Certainly, it’s impossible to blame any one mass killing — including the Las Vegas slaughter — on any one set of social variables. Still, in the same way no single heat wave can be ascribed to climate change, but years of record-breaking temperatures point to a planet running a fever, so too does our increasing gun violence suggest a certain national soul-sickness. From 1982 to 2011, mass shootings occurred in the U.S. about once every 173 days — an already horrific figure. Since then, such killings have happened more than three times as frequently — once every 58 days. That rising tide of blood isn’t happening by itself.
In a less combative political environment, reasonable people could agree on reasonable solutions to the gun scourge, or at the very least to study and treat the problem like the public health emergency it is.
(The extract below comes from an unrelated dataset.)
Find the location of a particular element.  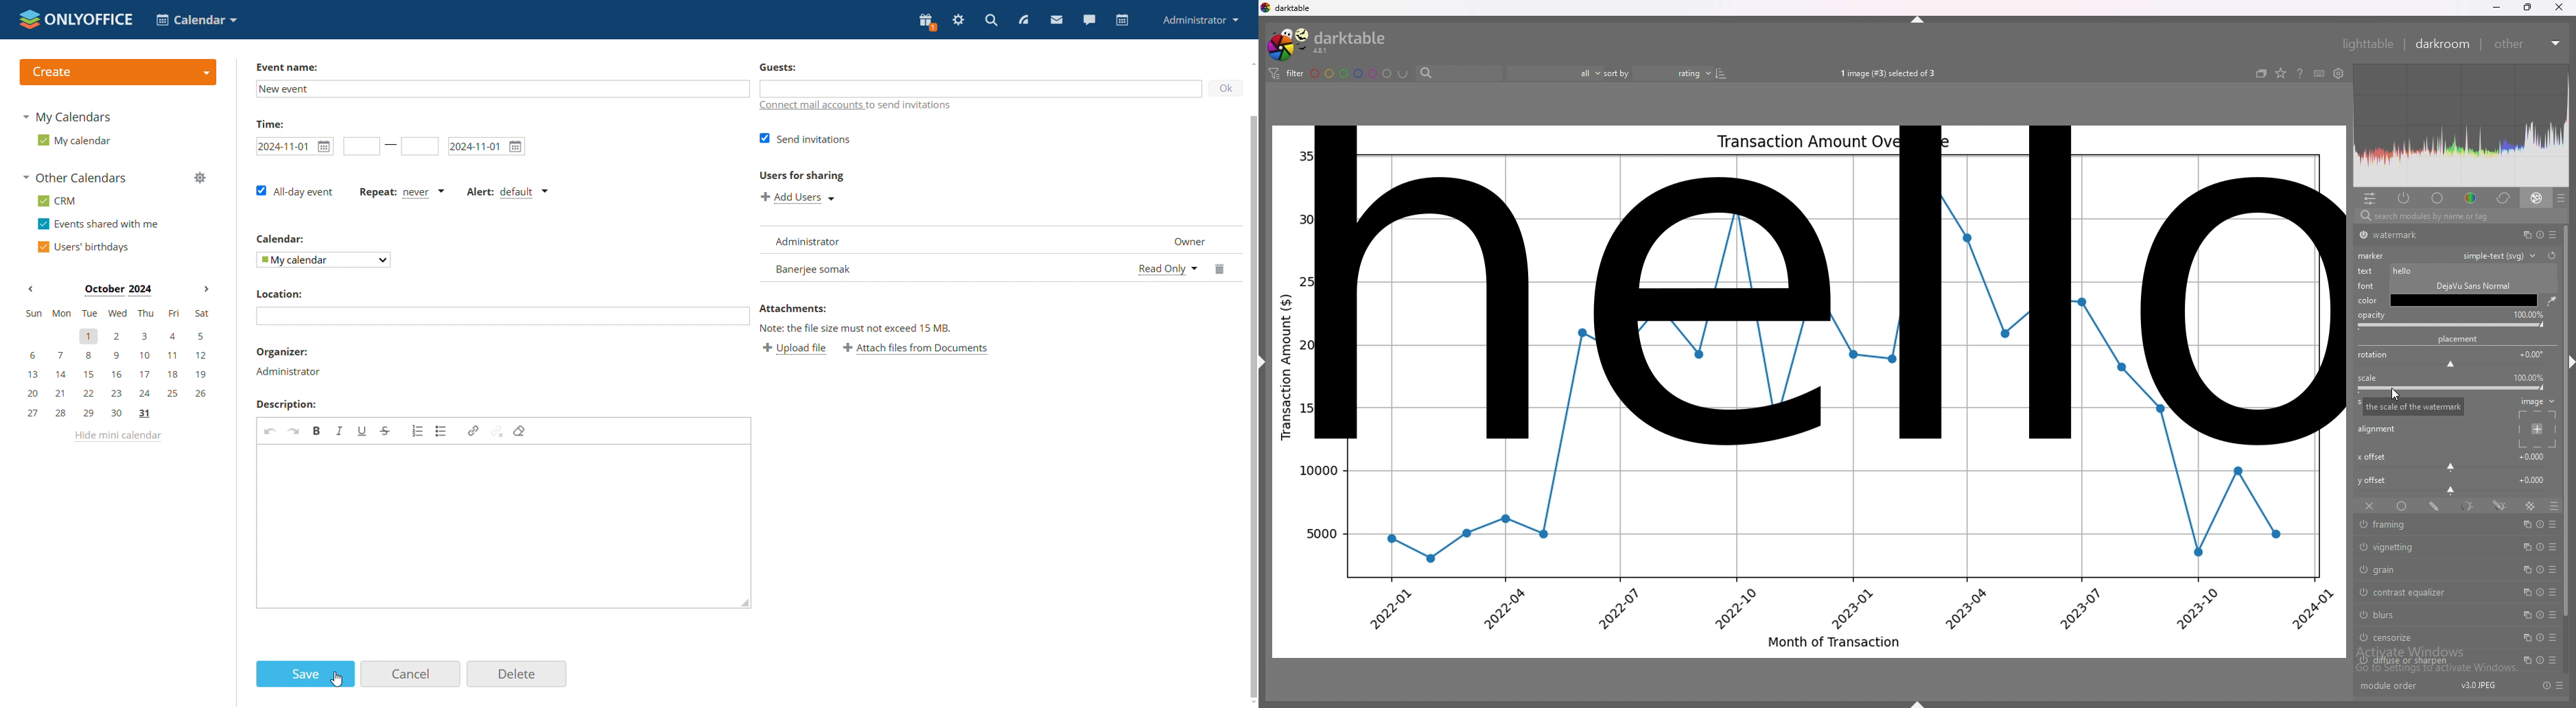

But the same spittle-flying fury that has us shouting past one another on cable news and talk radio prevents any rational debate in state legislatures or Congress. So the guns — an estimated 300 million of which are currently in circulation — continue to flow into the communities, where they mix with the rage, which bumps into mental illness, and inevitably something blows.
“We live in a culture that doesn’t like multi-variate equations,” says Kimmel, “but there are a lot of variables at play here.”
Murder, of course, can never be reduced to math, but math does have something to say in all this. Change a factor on the left side of an equal sign, and you get a different result on the right. Each of us is a part owner of our national anger, and each of us can play some small role in fixing that problem.